Comme la force magnétique "préfère" se propager dans de la matière ferreuse plutôt que de l'air, on va utiliser cela pour faire bouger le rotor.

Quand j'active une double phase (car pour une  phase il y a deux bobines face face) je crée un circuit magnétique qui va vouloir se propager de la bobine de la phase jusqu'à la dent du rotor. Ce circuit/champ magnétique va subir une plus grande résistance en traversant de l'air (entrefer entre rotor et stator), et ce dernier va vouloir naturellement limiter cet espace (constitué de vide) en le réduisant au maximum (comme si une corde se tendait). Le résultat est que le rotor va bouger et se positionner pour que l'espace soit le plus faible possible.
On l'appelle moteur pas à pas car la rotation du rotor se fait par différents pas bien définis : les bobines qui incarnent les différentes phases du moteur.


La réluctance est ici importante en raison de l'entrefer accrue (espace entre le bout des bobines excitées et la dent du rotor la plus proche)

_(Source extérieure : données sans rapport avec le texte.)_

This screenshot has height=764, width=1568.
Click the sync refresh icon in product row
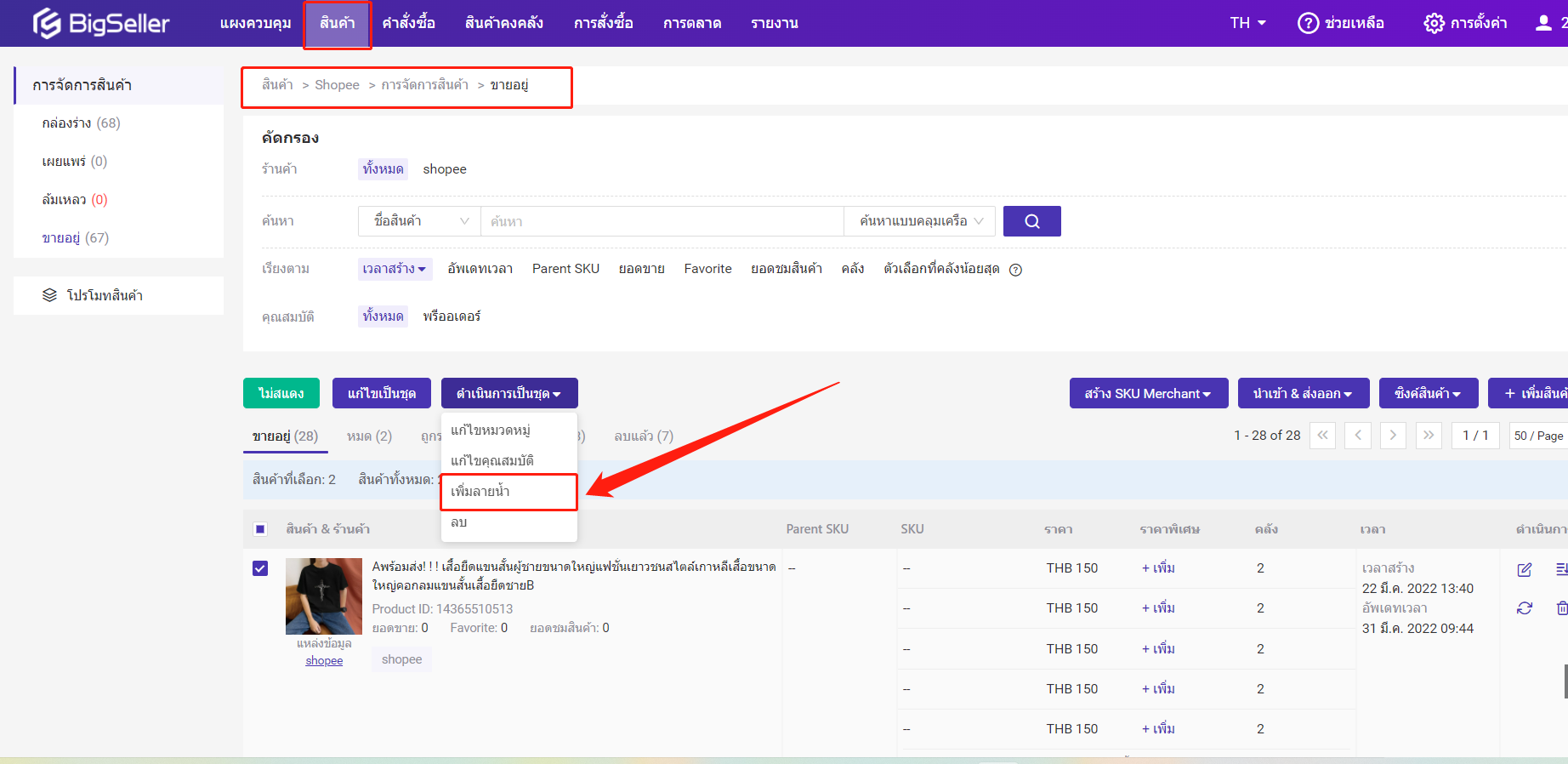pyautogui.click(x=1524, y=608)
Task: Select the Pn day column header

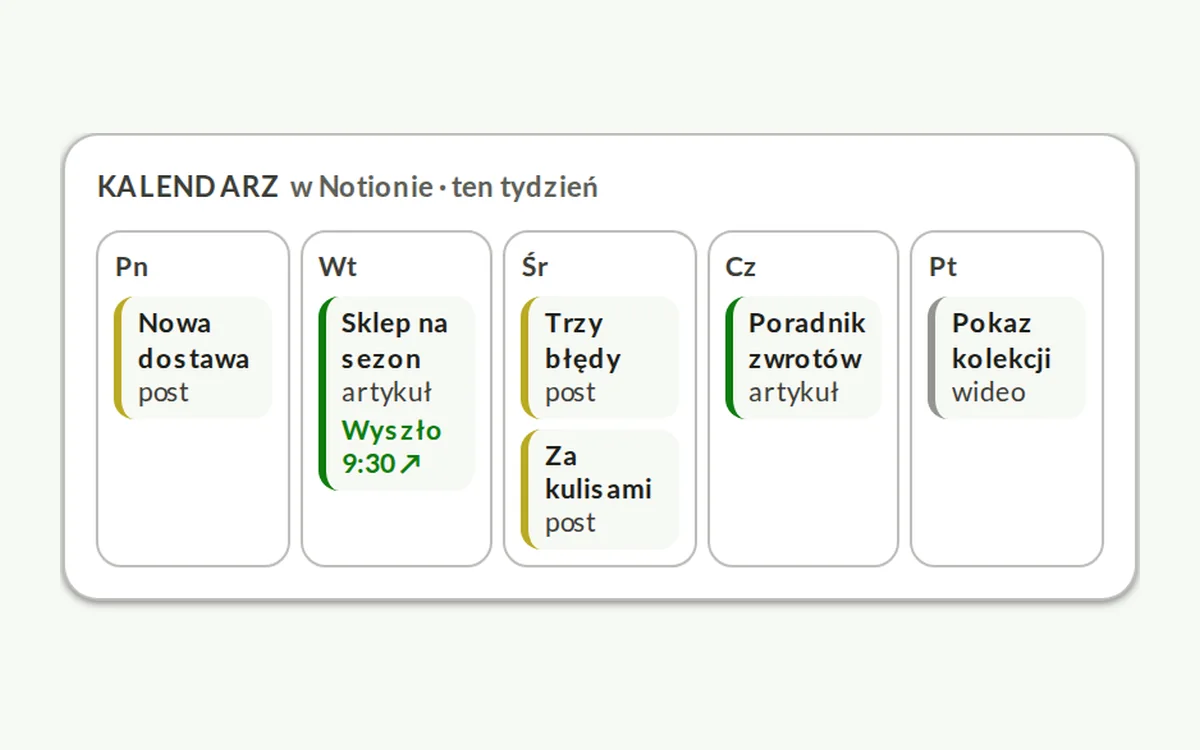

La réluctance s'est ici drastiquement réduite grâce au phénomène physique (le champ magnétique préfère la matière à l'air, et ce champ provoque un genre de tension comme une corde tirée), et c'est tant mieux car cela a permis de faire légèrement tourner le rotor. Si on s'arrête ici (on laisse alimenté cette phase) le moteur est bloqué dans cette position. Et chaque position représente un pas, d'où le nom de moteur pas à pas.

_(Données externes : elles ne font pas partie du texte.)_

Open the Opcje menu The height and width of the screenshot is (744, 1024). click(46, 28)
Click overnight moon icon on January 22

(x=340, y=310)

On continue sur d'autres phases, la génération d'un champ magnétique induit donc la formation d'un circuit magnétique qui n'aime vraiment pas traverser l'air : l'entrefer se réduit et donc le rotor se met à tourner pour arriver dans la position où ce fameux entrefer est diminué à son maximum. Autant l'expliquer de plusieurs manières afin de multiplier vos chances de compréhension


Ainsi de suite ... Et ici l'électronique de puissance est particulièrement utile pour piloter ce genre de moteur

Avantages et inconvénients du moteur à réluctance variable

  • Ce moteur est plein d'avantages, notamment économique : pas cher à produire il est aussi compacte et léger (parfait pour l'intégration et l'économie d'énergie grâce à la réduction de la masse). Son rendement est désormais très bon grâce à l'emploi de matériaux optimaux pour le rotor mais aussi par l'emploi d'une électronique de puissance programmée aux petits oignons qui permet d'améliorer l'efficience de ce moteur. on parle aujourd'hui d'un rendement jusqu'à 95%, ce qui est pour le coup le meilleur moteur électrique qui soit. Cela est en grande partie du au fait que ce moteur ne chauffe pas beaucoup, et donc on a moins de perte thermique (un moteur thermique perd la majorité de son énergie en chaleur ...).
  • On en arrive donc aux inconvénients, ce moteur est particulièrement difficile à exploiter et les marques qui se lancent dans l'aventure ont intérêt d'avoir des ingénieurs de qualité pour arriver à leur fin. La fabrication est aussi assez compliquée puisque ce moteur nécessite un assemblage de grande précision. Les entrefers doivent en effet être les plus réduits possibles afin d'obtenir un rendement satisfaisant.